Copy each line below holding "Follow".

Records -
==*==

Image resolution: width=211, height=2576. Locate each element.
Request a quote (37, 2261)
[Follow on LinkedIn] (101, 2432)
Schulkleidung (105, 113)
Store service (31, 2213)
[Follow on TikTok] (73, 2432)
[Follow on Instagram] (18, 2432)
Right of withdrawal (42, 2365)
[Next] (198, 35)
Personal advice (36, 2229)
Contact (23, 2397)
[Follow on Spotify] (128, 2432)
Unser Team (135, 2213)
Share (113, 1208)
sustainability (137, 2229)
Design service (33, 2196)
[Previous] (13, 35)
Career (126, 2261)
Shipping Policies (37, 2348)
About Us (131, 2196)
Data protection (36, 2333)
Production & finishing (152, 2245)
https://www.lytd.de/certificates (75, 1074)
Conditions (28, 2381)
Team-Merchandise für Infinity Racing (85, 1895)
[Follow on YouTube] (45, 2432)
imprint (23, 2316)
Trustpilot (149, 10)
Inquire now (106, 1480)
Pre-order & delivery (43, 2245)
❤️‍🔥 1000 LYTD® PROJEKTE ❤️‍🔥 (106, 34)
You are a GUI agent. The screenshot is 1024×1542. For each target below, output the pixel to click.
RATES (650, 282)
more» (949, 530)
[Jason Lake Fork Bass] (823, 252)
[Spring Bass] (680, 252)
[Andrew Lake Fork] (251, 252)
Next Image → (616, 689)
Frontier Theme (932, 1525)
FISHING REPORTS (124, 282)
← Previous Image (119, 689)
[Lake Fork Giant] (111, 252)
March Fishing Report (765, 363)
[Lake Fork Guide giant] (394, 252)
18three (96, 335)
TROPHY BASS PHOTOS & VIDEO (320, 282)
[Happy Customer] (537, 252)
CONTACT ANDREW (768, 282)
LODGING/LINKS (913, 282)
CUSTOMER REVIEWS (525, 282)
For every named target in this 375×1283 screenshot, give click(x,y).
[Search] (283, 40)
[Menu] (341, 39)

==*==

Response -
[Follow on LinkedIn] (101, 2432)
[Follow on TikTok] (73, 2432)
[Follow on Instagram] (18, 2432)
[Follow on Spotify] (128, 2432)
[Follow on YouTube] (45, 2432)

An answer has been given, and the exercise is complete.